How to Forgive Your Husband for Saying Hurtful Things- Things to Consider | Marriage.com

How to Forgive Your Husband for Saying Hurtful Things- Things to Consider

 Forgive Your Husband for Saying Hurtful Things

Ideally, you won’t ever have to wonder how to forgive your husband for saying hurtful things. Nonetheless, such fairytale rarely (if ever) happens in real life. In reality, no husband is such a prince that he never says anything hurtful. That doesn’t mean he’s a bad person. He’s only a human. We all say something unkind, either in the heat of the moment or unintentionally. If you’re wondering how to forgive your husband for committing such marital transgression, here are four things to consider and understand first.

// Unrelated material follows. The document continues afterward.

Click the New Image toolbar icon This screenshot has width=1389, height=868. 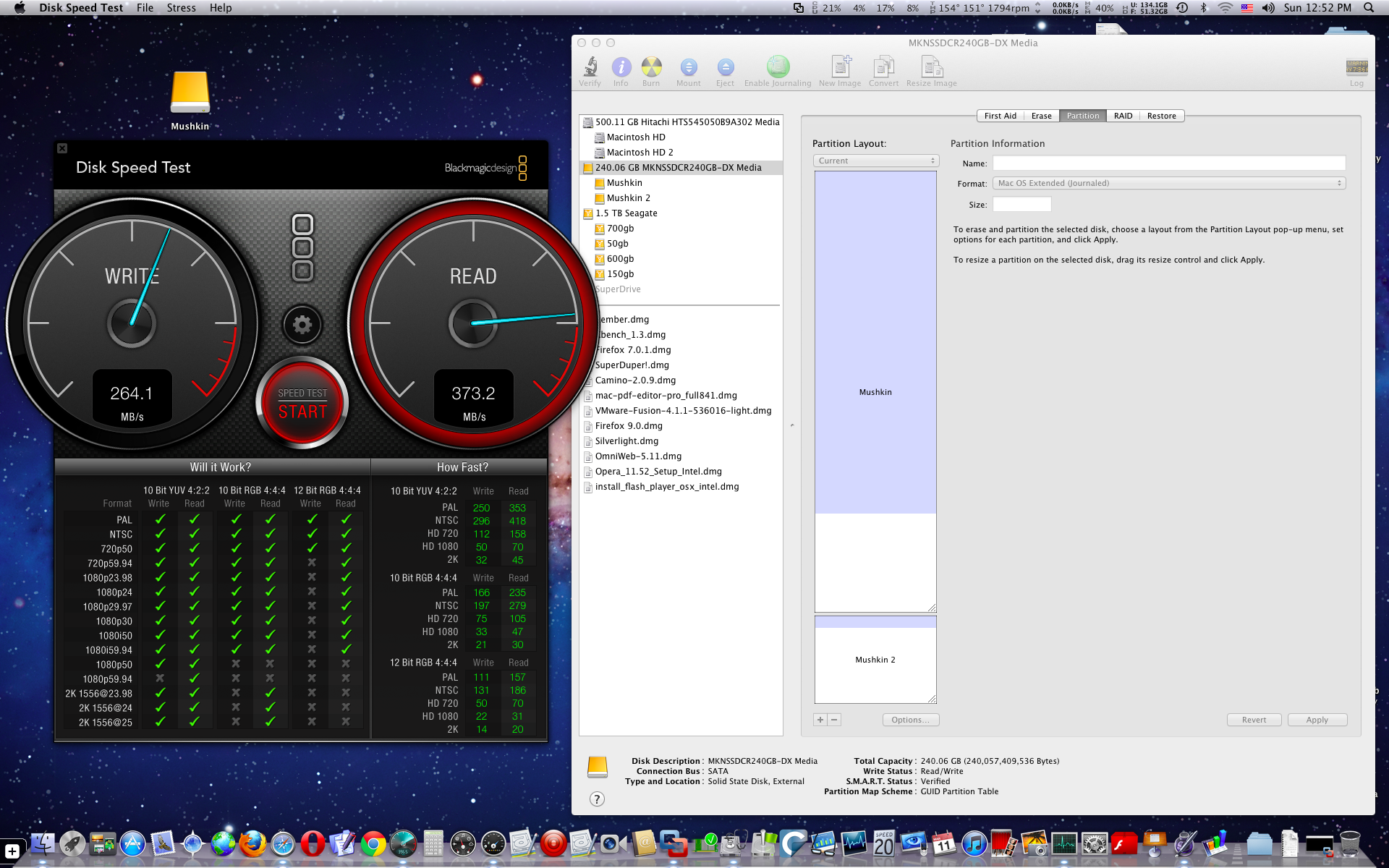click(x=840, y=68)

What’s OK and what’s not in marriage

As we already mentioned, people say hurtful things. This has been happening since the beginning of the world and will continue to happen. Our next section will demonstrate why and how this happens. For now, it’s important to understand that you should not consider every exchange in which you felt uncomfortable a hurtful exchange. You do have the right to your own experience of whatever was said, but please consider the nuances of communication.

In other words, you and your husband are merely two humans talking, not two errorless robots. As such, it is inevitable to hit a bump here and there and to say something upsetting from time to time. There is a difference between verbal aggression and a slip-up. The intention behind what was being said and the frequency of such remarks are some of the aspects of the said difference.

And, as you can already assume, aggression isn’t alright. As the matter of fact, it is considered one of the three major deal-breakers in marriage. The other two are addictions and affairs. If you feel that your husband is plain aggressive, and not just a bit temperamental and clumsy in an argument, you should consider a more thorough change in your relationship.

The reasons why people say hurtful things or hear hurtful things

Apart from aggression and a desire to dominate a conversation and the relationship, people can say cruel things for many reasons. As an example, your husband might feel intimidated himself and tries to maintain his position by being spiteful. Or, he might have been raised that way, to believe men are to be tactless, and women submissive.

However, as research shows, it is not an entirely objective phenomenon. In other words, the cruelty might also be (at least in part) in the ears of the beholder. It appears that the same statement can be perceived differently based on a number of factors. Among others, relationship satisfaction was proven to influence how the receiver of the upsetting message will perceive it.

So, in essence, it is both you and your husband who have the power and the responsibility to ensure that your communication is direct and kind. He needs to understand what is hurtful to you and avoid such language or tone of voice. You, on the other hand, have the power to change your own experience and perception.

The reasons why people say hurtful things

How to learn to communicate in marriage

For a marriage to work, and for the communication to be productive, many couples often require a bit of guidance. It is not that you need an expert to teach you how to talk to each other, but the majority of people has a few destructive habits in communication. We had learned these inadequate ways of conveying our thoughts when we were children, and we need a bit of a help to learn new and healthy communication skills.

Therefore, reach out to a therapist, buy a book or two, or search the internet, but do make sure that you both undergo a cleanup of your communication styles. You should learn how to be assertive at all times, to avoid being unfair and hurtful to each other. Yes, you are wondering how to forgive your husband, but it’s also entirely possible that he feels the same. You’re a team in this!

Steps to forgive your husband for saying hurtful things

  1. Validate your emotions – however you feel after talking to your husband, it’s relevant and valid. Whether it was intentional or not, if you feel hurt, accept it and validate it.
  2. Find a constructive relief – engaging in a hurtful exchange won’t solve anything, it will only make things worse. Instead, write a diary, talk to a friend, or do something productive until you feel calm again.
  3. Examine the problem analytically – try to imagine it was someone else who just had that argument. Is there a way to see things differently?
  4. Focus on the positive side of your marriage, and work on promoting those aspects of your relationship. Emphasize the love and care for each other, and concentrate on that to move on.